» Job 1
Answer from the excerpt on system calls:
(a) Besides succeeding, how can the system call fail without side-effects when issued with the set of parameters the writer ensures?
(b) What initial value would the cpu_id field be left at?
(c) According to the reply, what does the ABI need to be independent of?
» Job 2
Select every line of the listing that contains the string "item". Case counts.

» Text
######

For the system calls I implement and maintain, I typically ensure there is
a set of parameters that can be used when issuing the system call so it
can either succeed or fail with ENOSYS without having side-effects. It's
specifically meant to be used for feature discovery in a library
initialization phase. It's especially useful if the application needs to
keep state around related to the system call across its execution, e.g.
robust futexes.
>
>> For too-old headers at compile time, one possibility is that we don't event
>> expose the __rseq_abi TLS symbol. OTOH, if we need to keep exposing it anyway
>> for ABI consistency purposes, then we'd leave its cpu_id field at the initial
>> value (-1). But that would require that we copy linux/rseq.h into the glibc
>> source tree.
>
> The ABI needs to be independent of the kernel headers used. I don't think
> you need to copy linux/rseq.h; all you should need is to e.g. define an
> array of suitable size and alignment with the relevant member initialized
> and a suitable explanatory comment.

######

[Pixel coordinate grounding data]
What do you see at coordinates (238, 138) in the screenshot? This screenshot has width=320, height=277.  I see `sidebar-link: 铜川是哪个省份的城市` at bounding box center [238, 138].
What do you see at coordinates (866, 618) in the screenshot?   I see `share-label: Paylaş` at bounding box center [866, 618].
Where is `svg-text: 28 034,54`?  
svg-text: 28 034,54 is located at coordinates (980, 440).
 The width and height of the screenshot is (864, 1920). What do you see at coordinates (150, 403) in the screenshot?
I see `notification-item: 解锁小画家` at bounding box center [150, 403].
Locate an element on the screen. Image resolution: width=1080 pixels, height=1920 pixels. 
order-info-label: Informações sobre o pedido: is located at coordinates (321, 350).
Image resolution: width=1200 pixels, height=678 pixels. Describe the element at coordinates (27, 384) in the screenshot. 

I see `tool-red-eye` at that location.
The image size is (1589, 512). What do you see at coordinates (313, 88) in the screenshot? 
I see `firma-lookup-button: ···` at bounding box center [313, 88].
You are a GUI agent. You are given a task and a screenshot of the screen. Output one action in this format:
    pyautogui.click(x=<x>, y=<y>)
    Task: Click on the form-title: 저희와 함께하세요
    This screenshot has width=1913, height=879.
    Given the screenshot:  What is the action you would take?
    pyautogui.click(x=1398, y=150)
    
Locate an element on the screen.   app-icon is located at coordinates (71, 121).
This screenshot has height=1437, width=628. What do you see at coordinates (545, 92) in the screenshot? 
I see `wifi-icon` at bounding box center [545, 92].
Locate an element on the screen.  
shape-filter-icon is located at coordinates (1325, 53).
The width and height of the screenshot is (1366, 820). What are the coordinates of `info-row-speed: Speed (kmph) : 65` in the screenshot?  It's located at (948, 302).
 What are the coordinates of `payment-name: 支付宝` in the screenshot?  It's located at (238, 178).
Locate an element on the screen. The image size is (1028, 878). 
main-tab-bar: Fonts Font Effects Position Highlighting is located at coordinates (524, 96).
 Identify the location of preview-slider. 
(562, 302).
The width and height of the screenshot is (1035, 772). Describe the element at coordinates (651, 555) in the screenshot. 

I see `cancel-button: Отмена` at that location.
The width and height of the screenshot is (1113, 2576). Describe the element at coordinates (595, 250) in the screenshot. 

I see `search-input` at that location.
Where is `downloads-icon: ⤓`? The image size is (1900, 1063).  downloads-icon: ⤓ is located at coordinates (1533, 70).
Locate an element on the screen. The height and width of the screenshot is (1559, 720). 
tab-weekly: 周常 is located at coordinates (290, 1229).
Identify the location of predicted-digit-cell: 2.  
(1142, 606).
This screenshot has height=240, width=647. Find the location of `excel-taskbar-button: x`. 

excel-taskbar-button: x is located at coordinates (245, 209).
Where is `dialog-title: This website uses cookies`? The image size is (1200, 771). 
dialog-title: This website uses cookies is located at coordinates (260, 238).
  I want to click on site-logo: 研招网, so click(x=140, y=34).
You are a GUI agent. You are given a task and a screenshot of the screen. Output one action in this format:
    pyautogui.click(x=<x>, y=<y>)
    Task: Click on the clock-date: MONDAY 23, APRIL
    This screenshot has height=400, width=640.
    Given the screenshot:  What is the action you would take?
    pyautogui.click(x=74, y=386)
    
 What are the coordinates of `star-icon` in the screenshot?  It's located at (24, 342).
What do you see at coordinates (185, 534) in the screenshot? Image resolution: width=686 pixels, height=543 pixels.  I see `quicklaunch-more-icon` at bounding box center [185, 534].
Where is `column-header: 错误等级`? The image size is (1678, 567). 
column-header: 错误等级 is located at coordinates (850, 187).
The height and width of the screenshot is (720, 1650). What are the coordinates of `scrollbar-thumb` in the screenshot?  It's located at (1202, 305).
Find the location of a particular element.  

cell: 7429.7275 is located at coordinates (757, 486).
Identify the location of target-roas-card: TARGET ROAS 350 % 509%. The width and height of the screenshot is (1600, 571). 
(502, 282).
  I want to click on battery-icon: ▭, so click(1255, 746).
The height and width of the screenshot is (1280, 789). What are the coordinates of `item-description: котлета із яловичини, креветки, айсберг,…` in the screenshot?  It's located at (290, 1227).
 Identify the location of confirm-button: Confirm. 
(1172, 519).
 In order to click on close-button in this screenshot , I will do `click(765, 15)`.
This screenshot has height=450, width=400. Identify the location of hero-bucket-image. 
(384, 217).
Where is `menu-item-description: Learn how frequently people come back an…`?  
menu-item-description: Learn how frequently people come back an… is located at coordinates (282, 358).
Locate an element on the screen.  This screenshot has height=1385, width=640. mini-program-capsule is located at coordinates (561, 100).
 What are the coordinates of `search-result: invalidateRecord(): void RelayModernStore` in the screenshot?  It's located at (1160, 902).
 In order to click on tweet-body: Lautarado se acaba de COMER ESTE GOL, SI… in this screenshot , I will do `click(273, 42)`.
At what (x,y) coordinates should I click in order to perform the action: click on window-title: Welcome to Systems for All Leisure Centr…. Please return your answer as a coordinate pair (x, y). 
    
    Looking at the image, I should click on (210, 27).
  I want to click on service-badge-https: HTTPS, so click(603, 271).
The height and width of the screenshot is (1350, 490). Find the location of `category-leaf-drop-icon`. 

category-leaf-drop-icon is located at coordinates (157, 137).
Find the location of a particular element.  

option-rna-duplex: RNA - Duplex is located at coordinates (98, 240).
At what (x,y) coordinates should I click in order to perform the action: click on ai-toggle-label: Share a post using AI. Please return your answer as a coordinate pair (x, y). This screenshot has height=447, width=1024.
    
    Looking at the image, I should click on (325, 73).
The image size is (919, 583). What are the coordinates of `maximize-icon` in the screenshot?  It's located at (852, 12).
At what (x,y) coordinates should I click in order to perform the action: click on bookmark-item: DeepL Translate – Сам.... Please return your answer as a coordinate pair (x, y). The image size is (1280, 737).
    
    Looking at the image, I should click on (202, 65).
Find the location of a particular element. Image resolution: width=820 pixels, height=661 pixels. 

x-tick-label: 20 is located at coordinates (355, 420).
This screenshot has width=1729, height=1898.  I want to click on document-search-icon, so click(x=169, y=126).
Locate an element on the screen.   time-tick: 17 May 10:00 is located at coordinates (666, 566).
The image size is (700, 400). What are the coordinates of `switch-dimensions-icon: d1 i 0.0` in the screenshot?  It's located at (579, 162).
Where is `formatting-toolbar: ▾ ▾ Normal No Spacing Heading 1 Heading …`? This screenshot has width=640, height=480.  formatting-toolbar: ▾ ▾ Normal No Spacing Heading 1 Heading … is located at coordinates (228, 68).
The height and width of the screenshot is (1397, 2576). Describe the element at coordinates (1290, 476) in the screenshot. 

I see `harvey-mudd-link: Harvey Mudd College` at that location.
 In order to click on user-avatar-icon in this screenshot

######

» Expected answer 1
(a) With ENOSYS.
(b) -1.
(c) The kernel headers used.

» Expected answer 2
I see `notification-item: 解锁小画家` at bounding box center [150, 403].
The height and width of the screenshot is (1280, 789). What are the coordinates of `item-description: котлета із яловичини, креветки, айсберг,…` in the screenshot?  It's located at (290, 1227).
Where is `menu-item-description: Learn how frequently people come back an…`?  
menu-item-description: Learn how frequently people come back an… is located at coordinates (282, 358).
At what (x,y) coordinates should I click in order to perform the action: click on bookmark-item: DeepL Translate – Сам.... Please return your answer as a coordinate pair (x, y). The image size is (1280, 737).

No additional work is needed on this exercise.